EXERCISE MATERIAL -
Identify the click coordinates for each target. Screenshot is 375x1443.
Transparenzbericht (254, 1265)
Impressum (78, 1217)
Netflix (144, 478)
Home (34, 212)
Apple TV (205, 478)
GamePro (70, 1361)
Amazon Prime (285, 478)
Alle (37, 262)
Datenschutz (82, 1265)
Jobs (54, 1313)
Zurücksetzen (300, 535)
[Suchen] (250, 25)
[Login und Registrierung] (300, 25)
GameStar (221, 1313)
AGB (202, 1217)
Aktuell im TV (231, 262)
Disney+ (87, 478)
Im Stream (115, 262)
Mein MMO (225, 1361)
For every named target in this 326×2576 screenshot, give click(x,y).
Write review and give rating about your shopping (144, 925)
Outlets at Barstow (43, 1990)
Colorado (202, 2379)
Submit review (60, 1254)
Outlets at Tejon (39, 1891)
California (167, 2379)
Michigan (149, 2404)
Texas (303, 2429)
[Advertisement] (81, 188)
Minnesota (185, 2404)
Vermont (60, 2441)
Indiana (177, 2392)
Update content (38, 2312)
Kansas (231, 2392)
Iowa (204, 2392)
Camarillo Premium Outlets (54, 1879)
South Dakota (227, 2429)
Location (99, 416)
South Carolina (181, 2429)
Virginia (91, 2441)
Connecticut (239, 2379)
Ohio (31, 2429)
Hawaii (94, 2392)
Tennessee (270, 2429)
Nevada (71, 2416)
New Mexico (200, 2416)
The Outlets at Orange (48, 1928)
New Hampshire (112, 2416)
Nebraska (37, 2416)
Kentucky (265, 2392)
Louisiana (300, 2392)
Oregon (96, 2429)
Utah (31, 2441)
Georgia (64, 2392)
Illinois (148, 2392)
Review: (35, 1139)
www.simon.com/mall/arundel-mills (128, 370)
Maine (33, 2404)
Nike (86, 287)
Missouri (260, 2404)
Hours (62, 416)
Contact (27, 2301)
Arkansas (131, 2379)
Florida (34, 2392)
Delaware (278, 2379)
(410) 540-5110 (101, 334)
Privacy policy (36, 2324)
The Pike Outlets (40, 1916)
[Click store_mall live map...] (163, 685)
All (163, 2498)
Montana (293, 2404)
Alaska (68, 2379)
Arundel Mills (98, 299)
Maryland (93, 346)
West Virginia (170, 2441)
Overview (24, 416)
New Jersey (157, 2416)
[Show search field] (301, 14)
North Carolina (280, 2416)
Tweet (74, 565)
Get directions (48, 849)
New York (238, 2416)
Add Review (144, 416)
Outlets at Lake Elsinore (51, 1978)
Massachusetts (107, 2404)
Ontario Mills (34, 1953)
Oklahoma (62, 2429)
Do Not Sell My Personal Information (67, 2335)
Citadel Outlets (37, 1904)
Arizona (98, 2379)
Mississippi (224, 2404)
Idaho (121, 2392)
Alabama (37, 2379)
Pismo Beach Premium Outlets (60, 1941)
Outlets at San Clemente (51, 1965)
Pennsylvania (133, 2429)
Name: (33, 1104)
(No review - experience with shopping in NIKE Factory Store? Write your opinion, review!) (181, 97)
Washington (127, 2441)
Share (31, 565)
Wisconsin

* * *

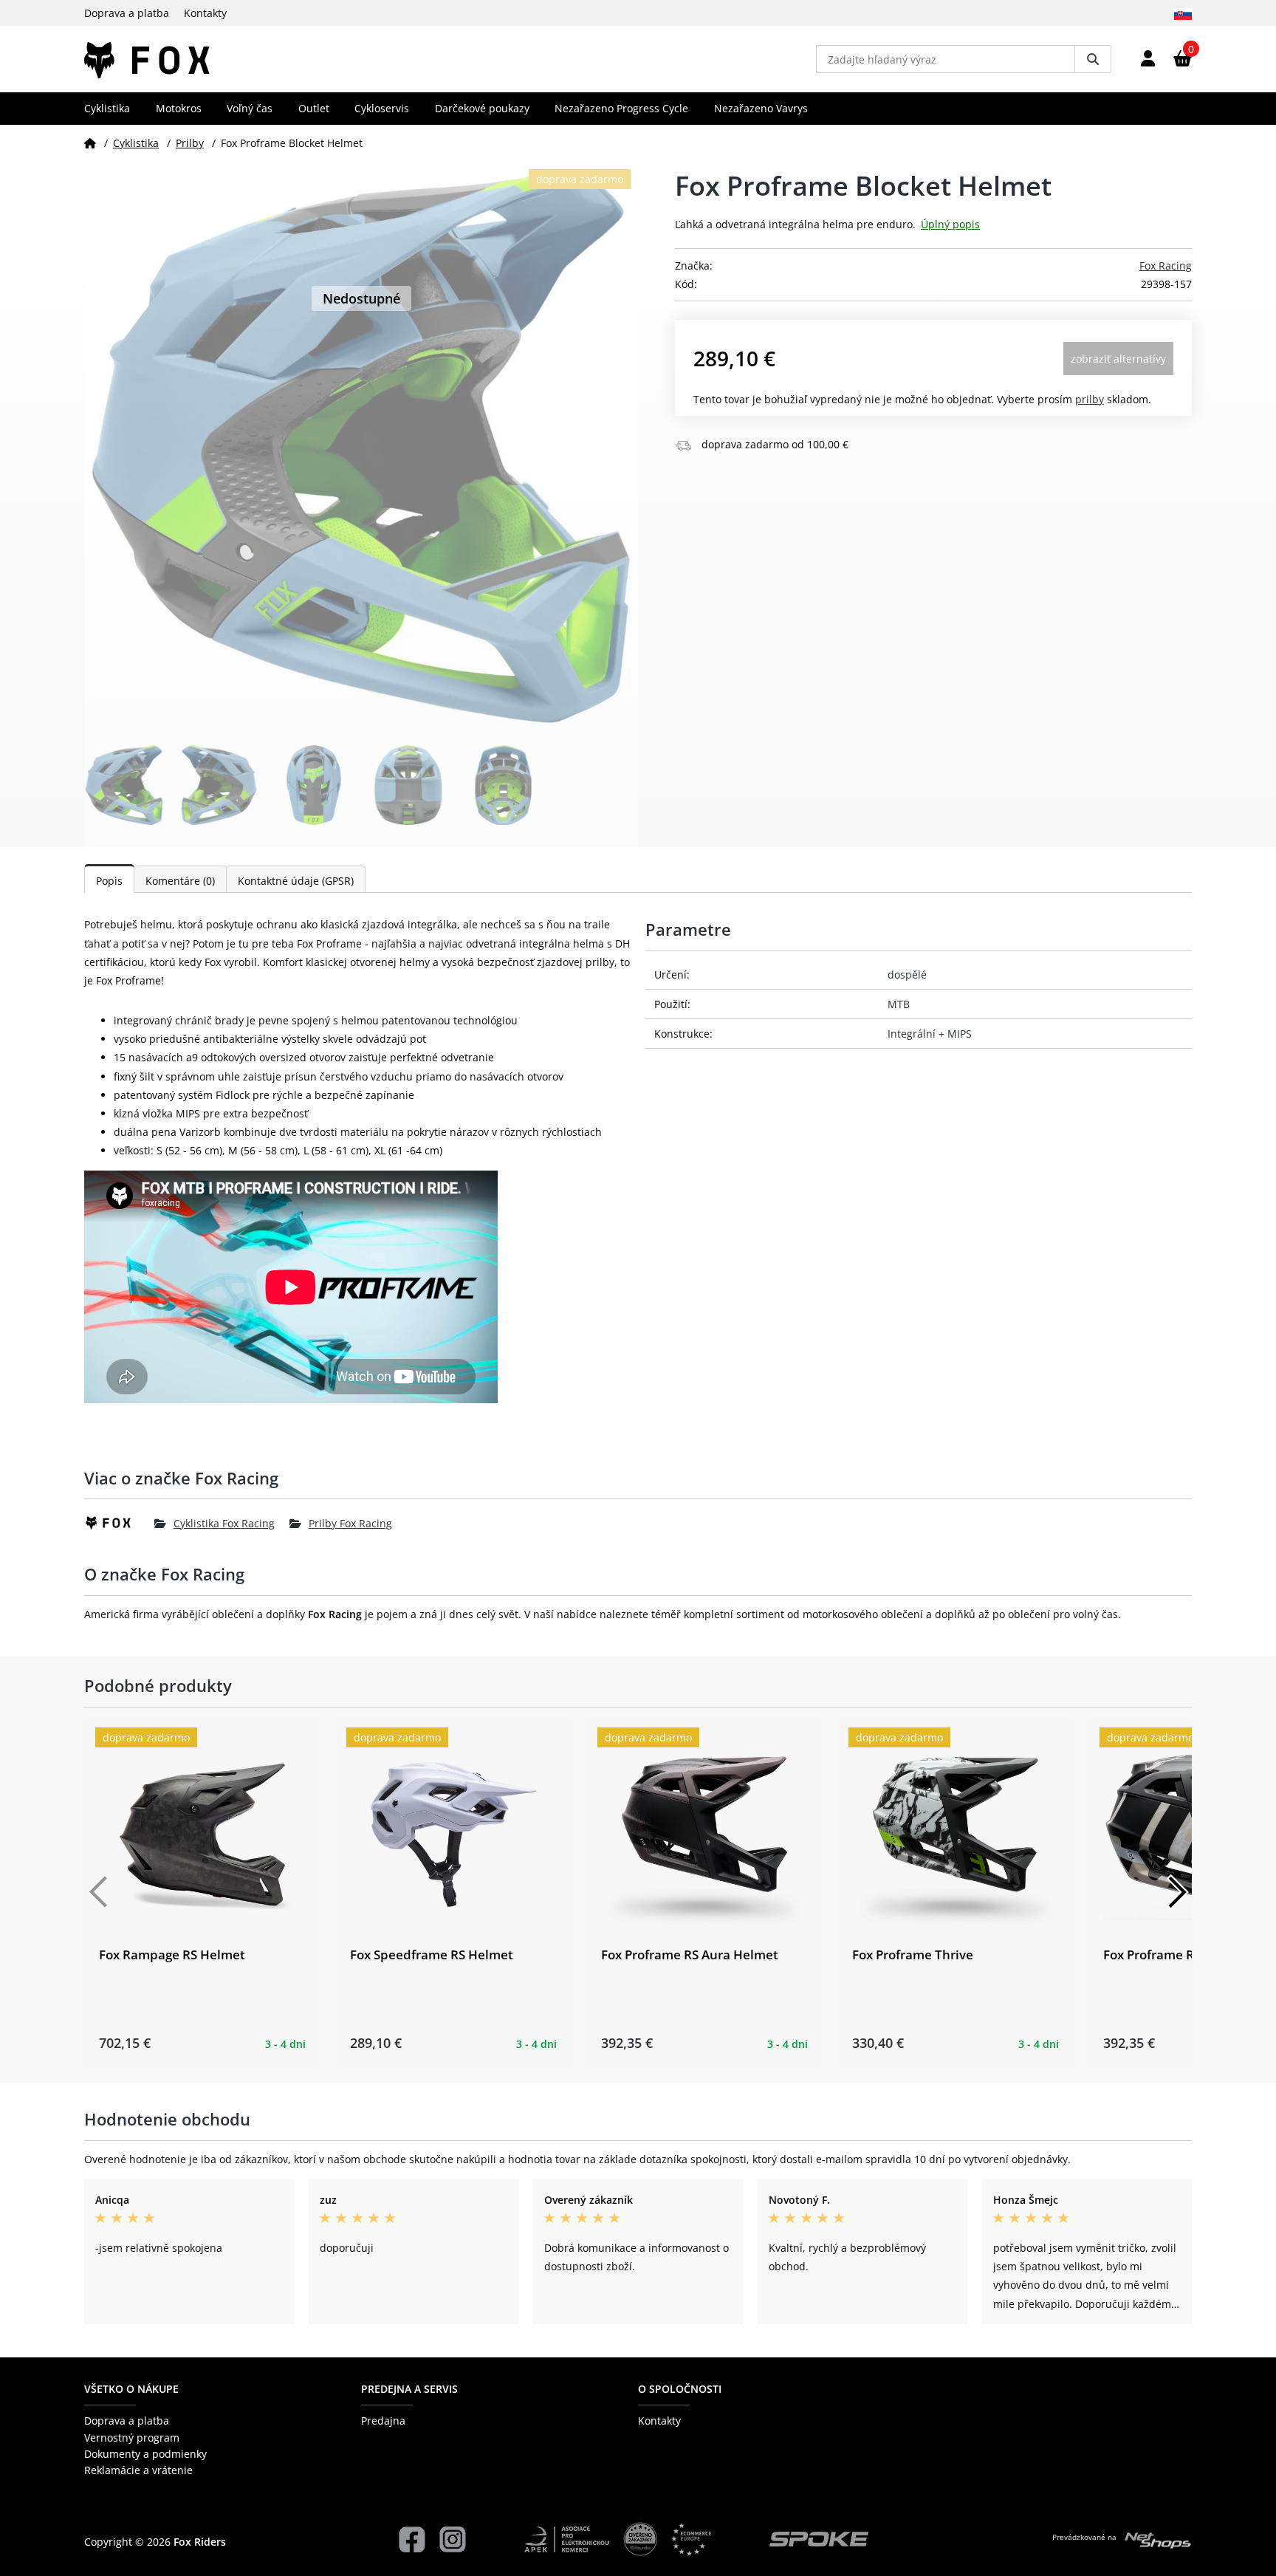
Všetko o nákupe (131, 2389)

...

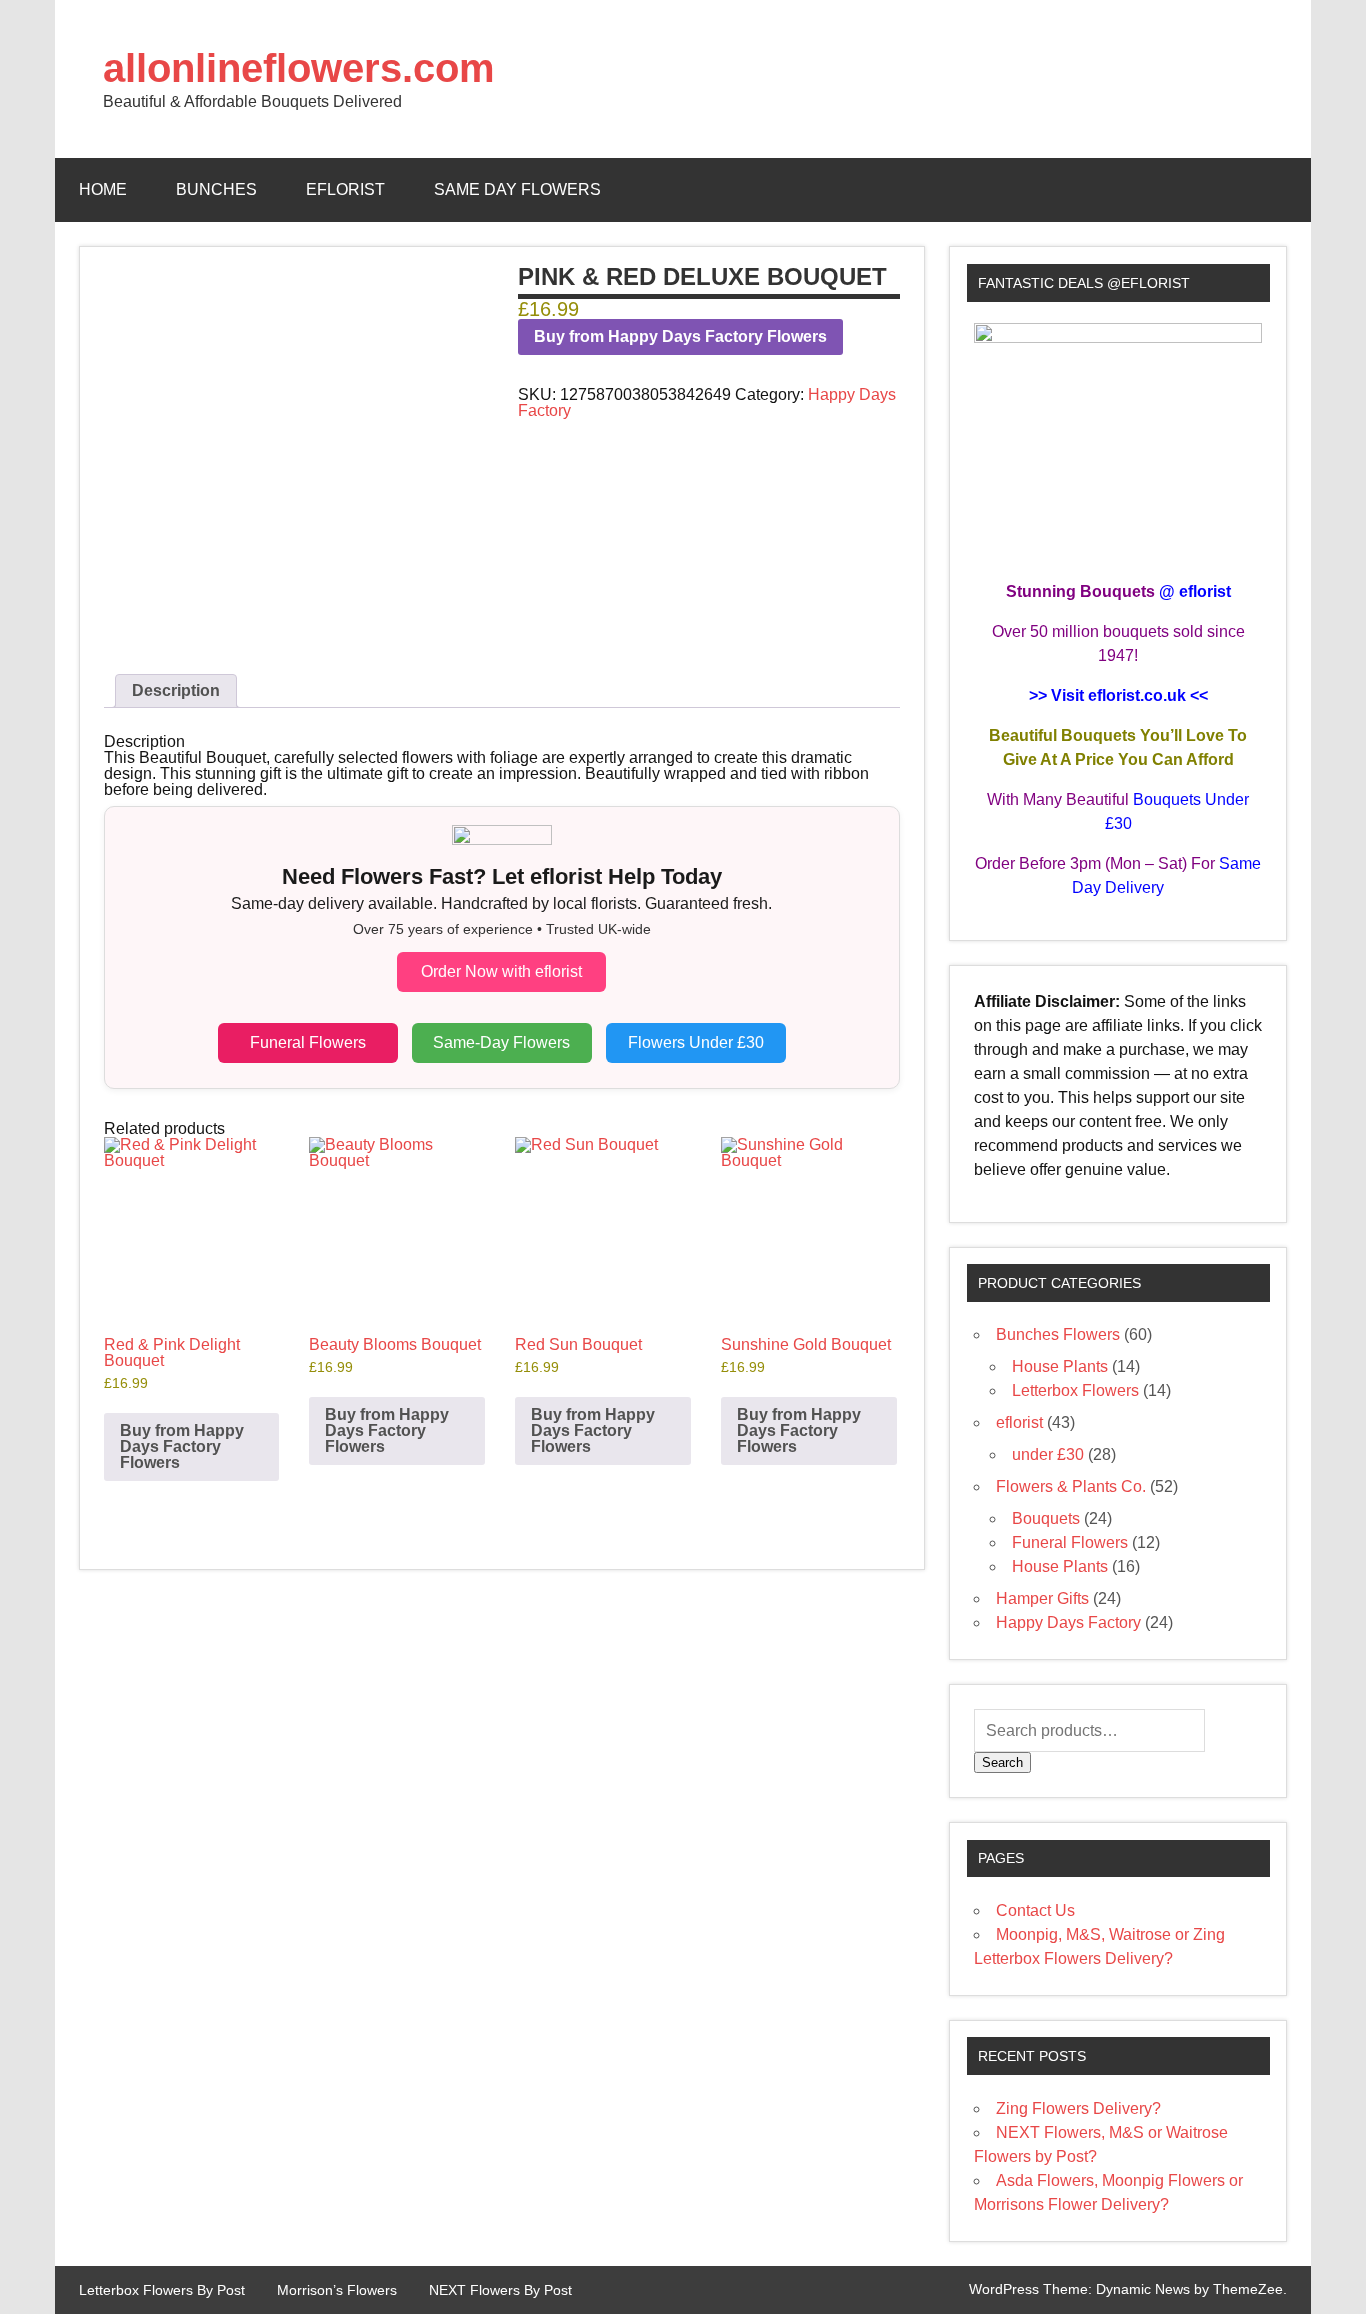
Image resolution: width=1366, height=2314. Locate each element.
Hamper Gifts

WORK REQUEST - Looking back at the data above, tally each line that includes the word "Outlets", then answer with the total alone.

ANSWER TO THIS EXERCISE - 9